A Norwegian colleague from the University of Tromsø (with which UNBC has an exchange agreement), has received an additional 4 million Norwegian kroner (approx. CAD$617,000) from the Norwegian Research Council for this project, with an expanded examination of governance. The interdisciplinary team involves geographers, anthropologists, a legal studies expert, and international relations scholars.
The research will involve four field seasons in small indigenous communities in Siberia, interviews in Moscow and Yakutsk with law makers and indigenous organizations, and presentations of findings at major Arctic conferences over the next few years, as well as preparation of academic articles, policy briefs and reporting back to communities.
With the fall of the Soviet Union and the establishment of the Russian Federation, a suite of legal acts (laws, decrees and orders) guiding indigenous rights to lands and resources has been adopted, at both the federal and sub-federal (regional) level.
The laws have authorized land to be transferred to indigenous communes, allocated land use rights ‘in perpetuity and without rent’, established the possibility (in theory) for large tracts to be set aside from industrial encroachment, and required the consideration of cultural impacts as well as environmental ones in reviewing proposals for new resource extraction projects.

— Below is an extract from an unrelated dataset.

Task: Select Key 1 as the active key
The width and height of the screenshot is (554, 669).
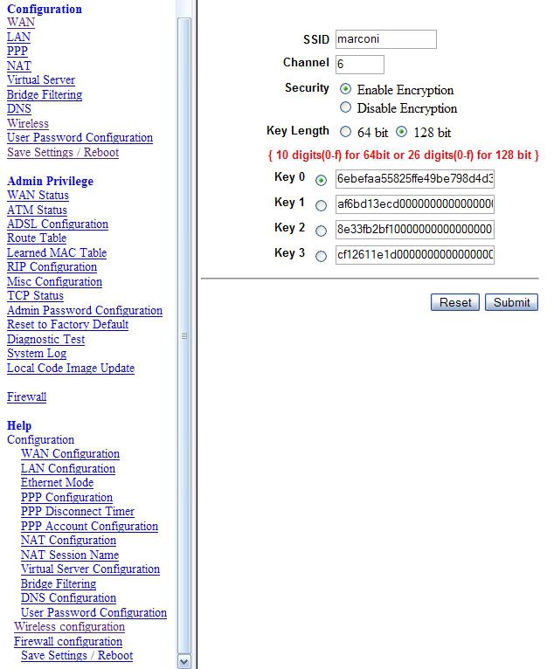Action: pos(322,205)
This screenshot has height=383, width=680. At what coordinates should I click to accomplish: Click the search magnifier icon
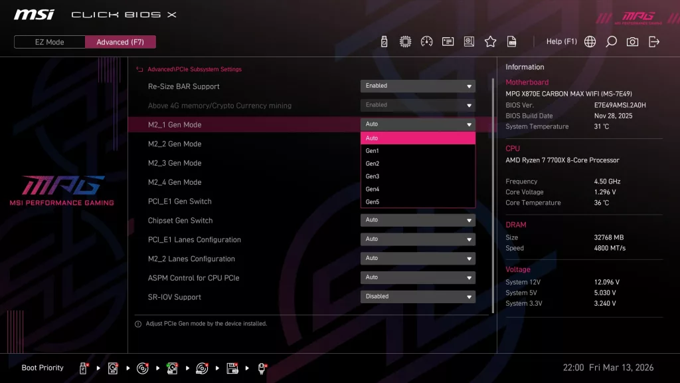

The highest point of that legislative protection of indigenous rights to land occurred around the turn of the millennium – some rights have since been eroded. Indigenous leaders continually lobby for better legal protection, through new laws, revisions to existing legislation or enforcement of laws.
This research is directly funded by SSHRC. The Research Support Fund, a tri-agency initiative of the Social Sciences and Humanities Research Council (SSHRC), the Natural Sciences and Engineering Research Council (NSERC) and the Canadian Institutes of Health Research (CIHR), assists Canadian post-secondary institutions and their affiliated research hospitals and institutes with the expenses associated with managing the research funded by these three federal research granting agencies.
Above, Dr. Gail Fondahl (second from right) is collaborating with an international team of researchers for her study in small indigenous communities in Siberia.